When you put money in a checking or savings account, you expect the amount in it to go down as you spend and withdraw its contents, and even pay bank fees. What you don’t expect is for that amount to go down without you doing anything. But that was the prospect facing German consumers recently.
A credit union was considering charging a minus 0.5 percent annual rate on both types of accounts, in addition to its fees. Yesterday, however, its customers caught a break when a court ruled that banks can’t introduce negative interest rates on existing checking and savings accounts. It said that such a charge, coming on top of existing fees, unreasonably disadvantaged customers.
A consumer watchdog in Saxony brought the case against the Volksbank Reutlingen, a mutualist bank in the southwestern state of Baden-Württemberg. The mutualist banking sector, where depositors own the bank, roughly corresponds to credit unions in the US or building societies in the UK and constitutes the third pillar of German banking, along with private sector banks and government-backed savings banks.
“The case highlights the ‘creative’ interest and fee structure of some banks,” said Kerstin Schultz, who led the team from Saxony’s consumer protection bureau. The group wanted to nip the practice in the bud before it spread to other banks.
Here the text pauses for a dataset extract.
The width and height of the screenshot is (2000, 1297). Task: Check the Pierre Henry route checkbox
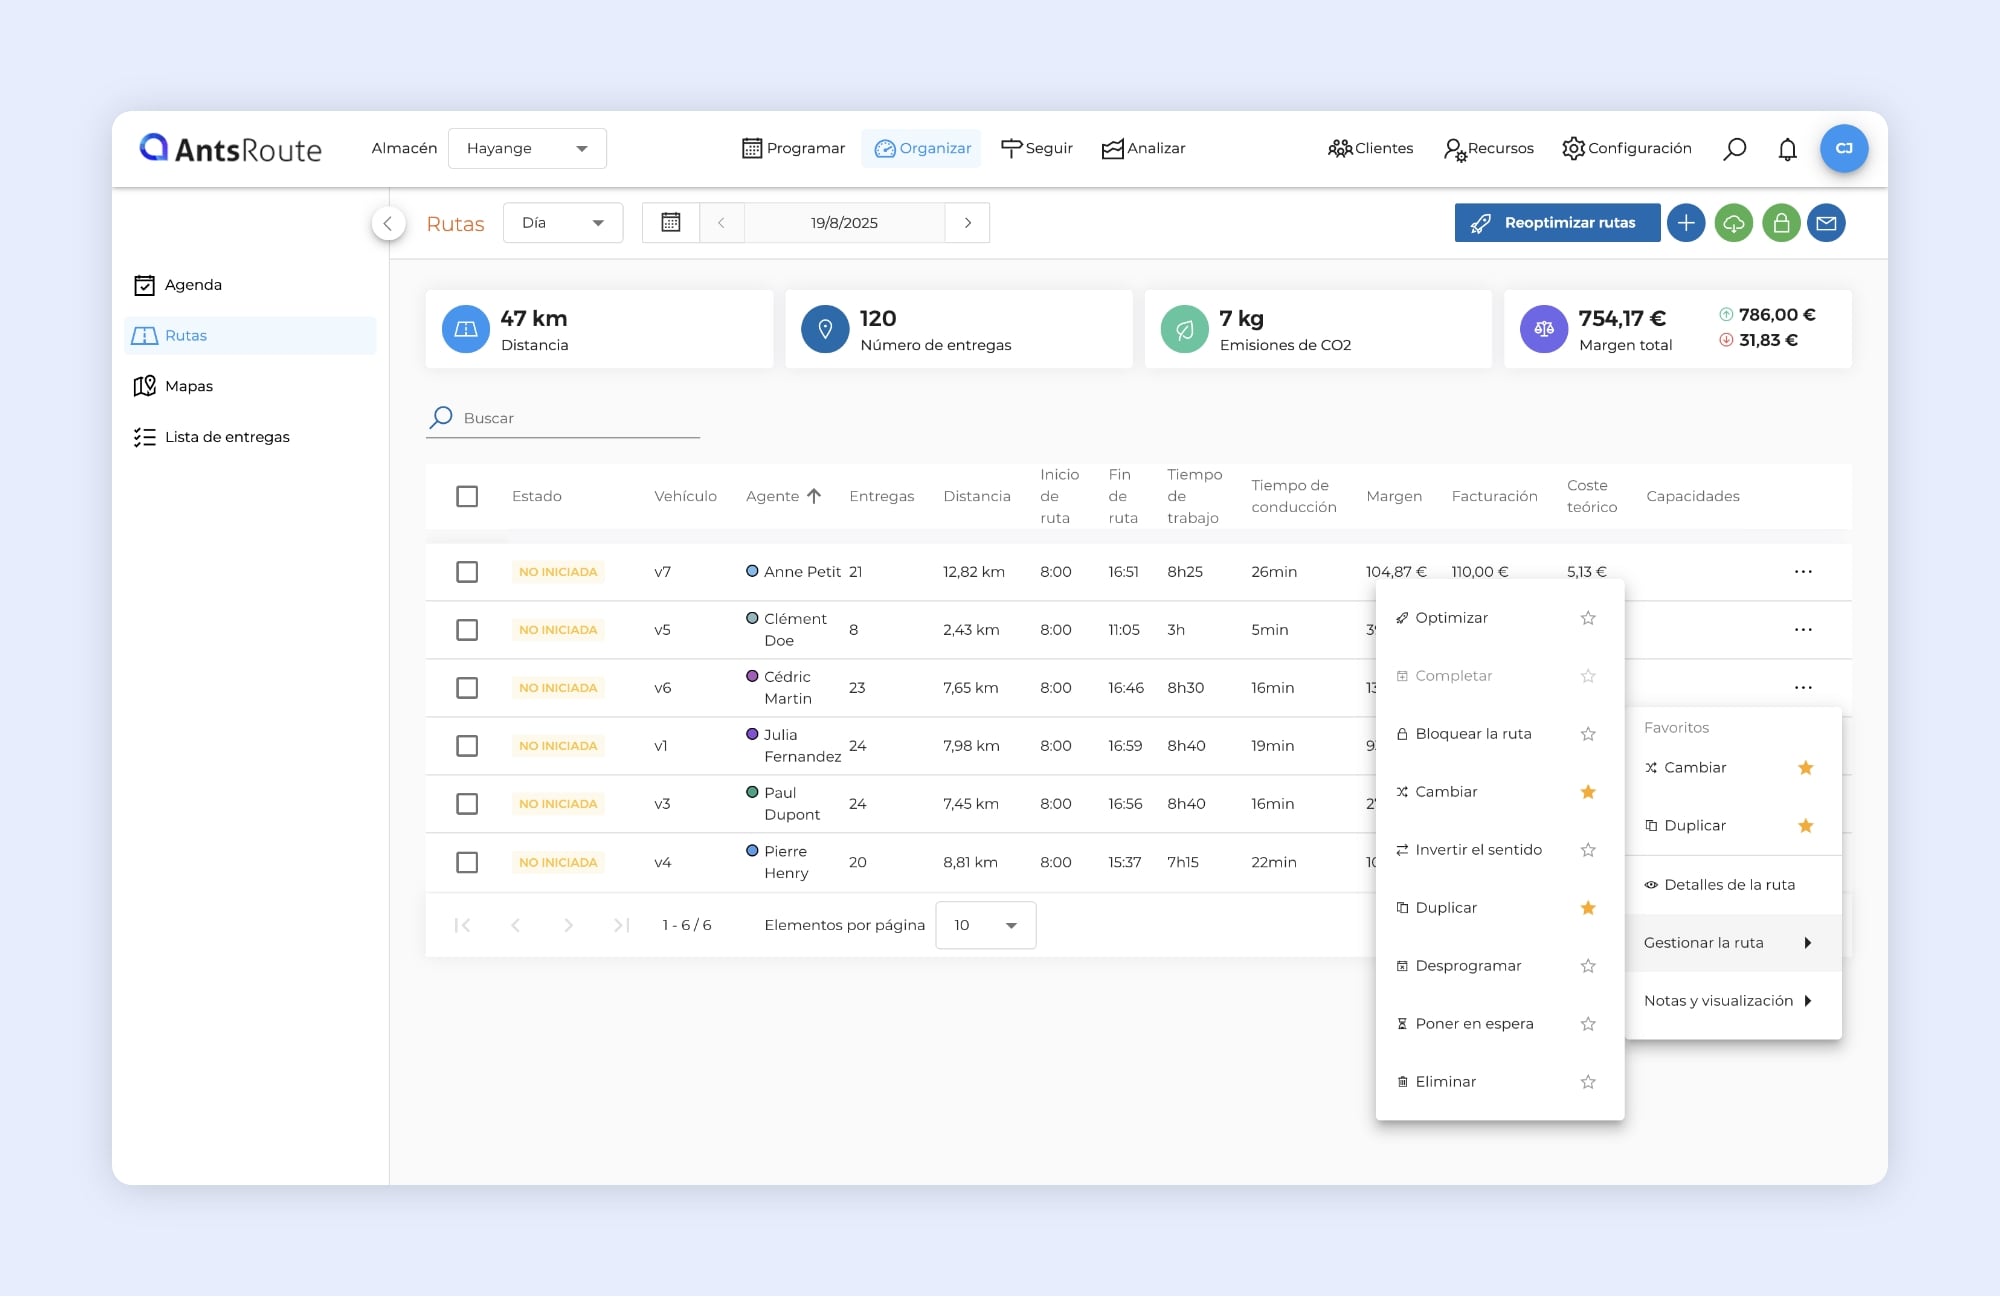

Volksbank Reutlingen said a year ago it may impose the negative rate on all checking accounts and on savings accounts exceeding €10,000 ($11,800). The court ruled that the bank didn’t provide any further service in exchange for the penalty rate. “For this reason, it is a double pricing of an identical service, which unreasonably disadvantages the customer and is therefore inadmissible,” the judges sitting in the city of Tübingen said.
The bank never actually imposed the negative rate. It simply wanted to set it out as a possible charge. In the course of court proceedings, it made the declaration requested by the consumer agency that it wouldn’t apply the rate to existing accounts. But the consumer group also wanted a decision on the principle, which also would decide who paid the court costs.
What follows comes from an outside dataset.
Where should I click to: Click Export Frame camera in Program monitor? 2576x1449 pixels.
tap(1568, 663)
The ruling applies to existing accounts. Banks can still make it a condition when opening new accounts. Some eight banks in the mutualist sector impose the negative interest rate on smaller deposits, usually labeling it a custodial fee. In part, it is to compensate for the negative interest rates the banks must pay to the European Central Bank for overnight deposits. Many banks impose a charge on larger deposits, over €100,000.